Shader Properties

Absorption Filter

The following applies to the gradient that you define here:

• The color at the left edge of the gradient defines the color at the material’s surface.
• The color at the right edge of the gradient defines the material’s main color.
  
  

This gradient will be applied to the material’s depth starting from the surface and travelling as deep as the Filter Length setting.

Rendering and the gradient used.

The gradient gives you an excellent way to simulate bleached materials such as a red plastic toy bleached white at the edges by prolonged exposure to the sun.

Strength [0..10000%]

Strength set to a low value (left) and high value (right).

Strength generally defines how bright the SSS effect will look in the material. Adjust this parameter first when setting up a new SSS material.

Filter Length [0..10000000m]

Filter Length set to a low value (left) and high value (right).

The Filter Length parameter defines how deep the gradient travels into the material. The right edge of the gradient corresponds to the Filter Length value.

Absorption [0..10000000m]

Absorption Filter set to a low value (left) and high value (right).

Absorption is measured in meters and represents how far the light can pass through the material before it is fully absorbed. Use very small values for opaque materials. Very large values will hardly stop the light. The greater the Absorption value, the less influence the color of the Absorption Filter will have.

Samples [1..1000000]

Samples set too low.

The Samples parameter is a common feature in CINEMA 4D. Wherever physical effects are simulated, such as a ray of light that diminishes in intensity over a set distance, samples are taken that measure the intensity at various locations. The more samples taken, the more precise the results are. However, the render time increases with increasing sample-count. The SSS samples is no different: the more samples you use, the smoother and less grainy the image gets but the longer it takes to calculate.

Minimum Thickness [0..10000000m]

This setting defines the thinnest surface that a ray of light will pass through without diminishing. Problems that stem from too hard and unrealistic edges are thus avoided. Usually, you don’t have to adjust this parameter much.

Scattering Length [0..10000000m]

This parameter defines the maximum depth a ray of light can penetrate.
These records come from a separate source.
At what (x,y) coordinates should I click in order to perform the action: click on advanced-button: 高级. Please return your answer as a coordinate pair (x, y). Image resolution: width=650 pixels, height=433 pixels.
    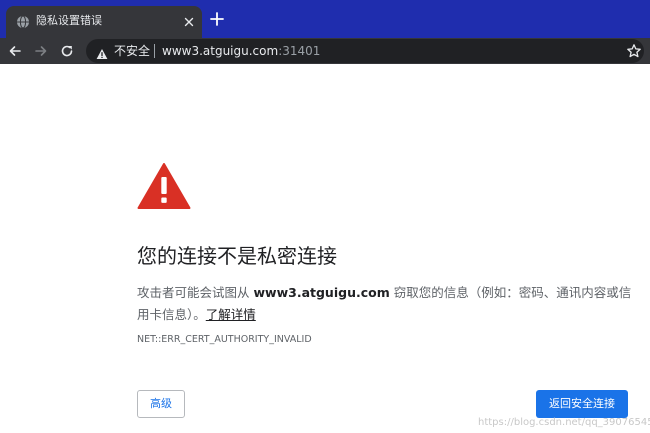
    Looking at the image, I should click on (161, 404).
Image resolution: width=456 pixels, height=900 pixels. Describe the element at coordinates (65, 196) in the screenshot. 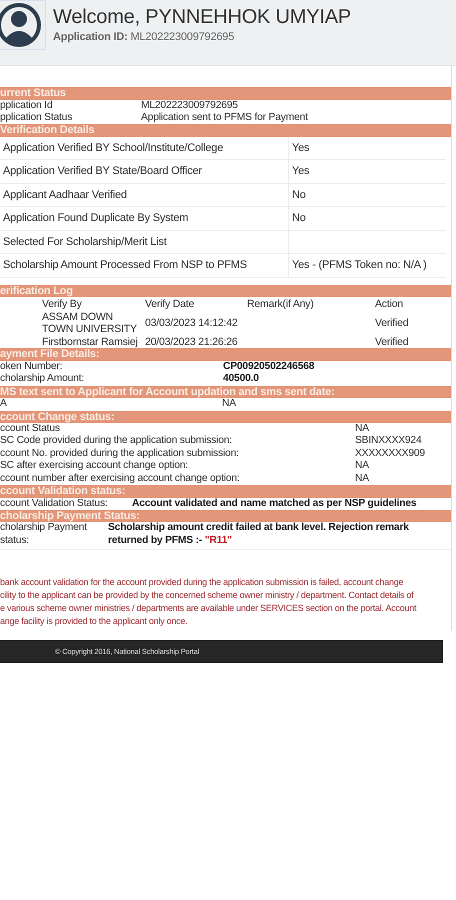

I see `detail-label: Applicant Aadhaar Verified` at that location.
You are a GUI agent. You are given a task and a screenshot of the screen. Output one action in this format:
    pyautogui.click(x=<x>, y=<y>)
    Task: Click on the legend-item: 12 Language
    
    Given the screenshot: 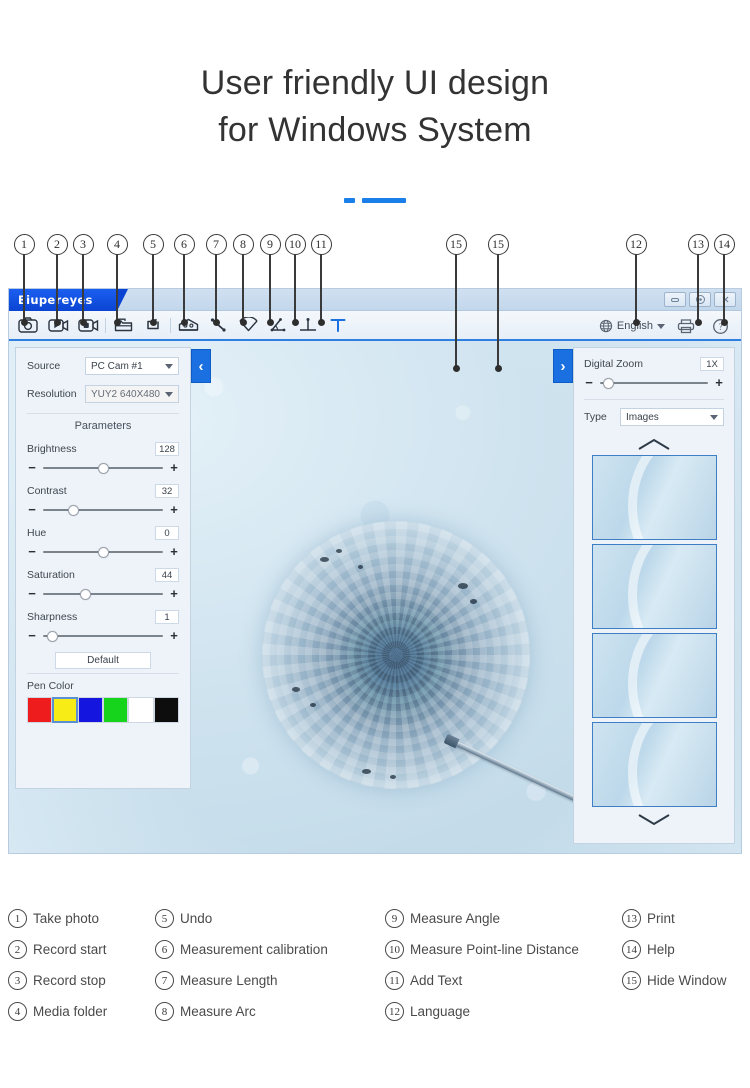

Ensure that this value is less than the length of the object. Otherwise, the Scattering Length has very little influence on the object’s appearance, except that values close to 0 make the object appear opaque, while larger values darken the object.

Use Normals

Because SSS is a volumetric effect, the algorithm needs to know where the inside and the outside of the object is.

You can determine this in two ways:

1. Use Normals disabled. The calculated ray assumes that the material is between the first two surfaces it hits (and third and fourth, and so on..). This may become problematic if objects intersect. For example, imagine two intersecting spheres. The ray enters the first sphere and correctly assumes it is inside the object. The ray then hits the second sphere and thinks it is now outside the first sphere, but is in fact inside both spheres! This leads to incorrect results. Normals have no influence on this calculation. It is the least problematic (you don’t have to deal with the normals) and quickest method when using clean geometry.
   
   
2. Use Normals enabled. In this case, the normals define where the material is located (normals are always assumed to point outwards). When using this mode, the objects and their normals have to be well defined. This also means that even intersecting objects can be calculated correctly.